[Problem requirements]: Although the entries contain pictures, write out only their text, exactly as it stands.

[Data shown]:
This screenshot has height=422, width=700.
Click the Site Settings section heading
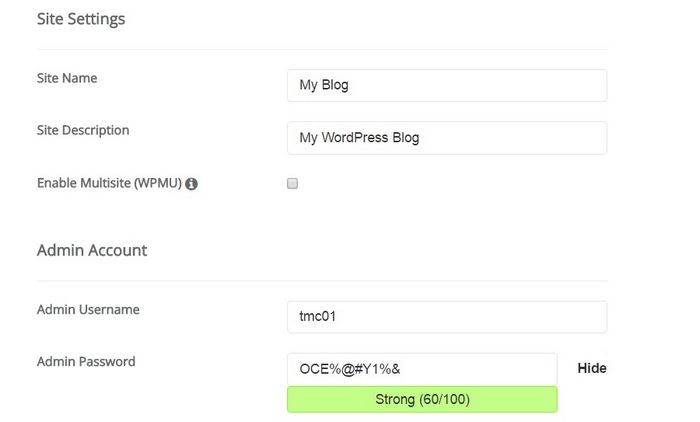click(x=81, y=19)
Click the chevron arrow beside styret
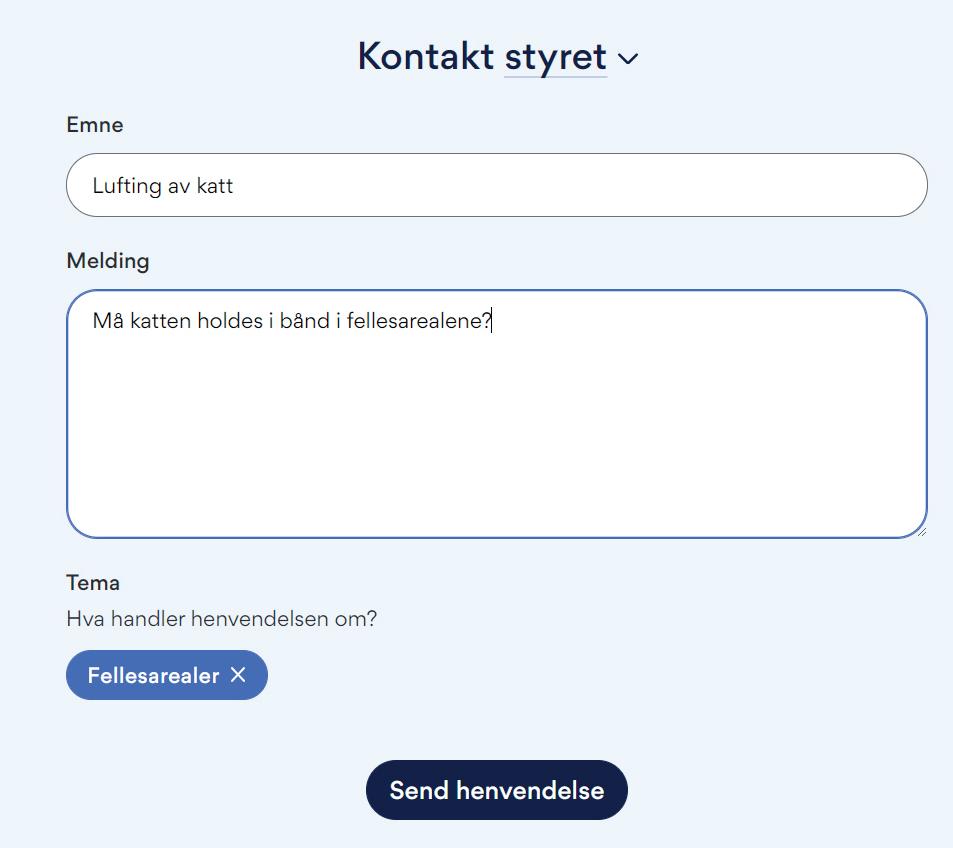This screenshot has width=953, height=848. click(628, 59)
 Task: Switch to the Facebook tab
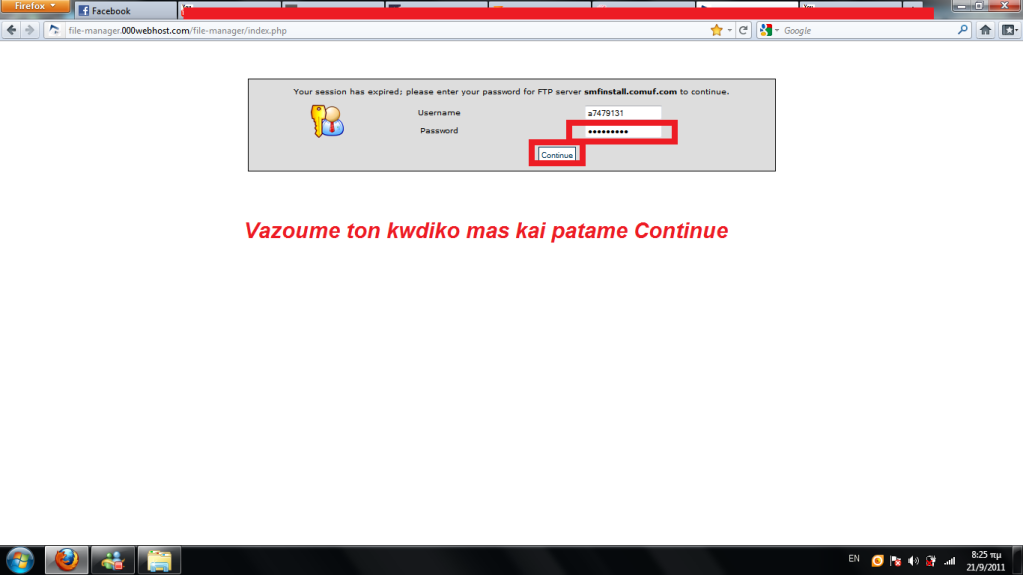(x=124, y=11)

[Result of this task]:
This screenshot has height=422, width=700.
Click the Site Settings section heading
click(x=81, y=19)
Click the chevron arrow beside styret
This screenshot has width=953, height=848. click(628, 59)
 Task: Switch to the Facebook tab
(x=124, y=11)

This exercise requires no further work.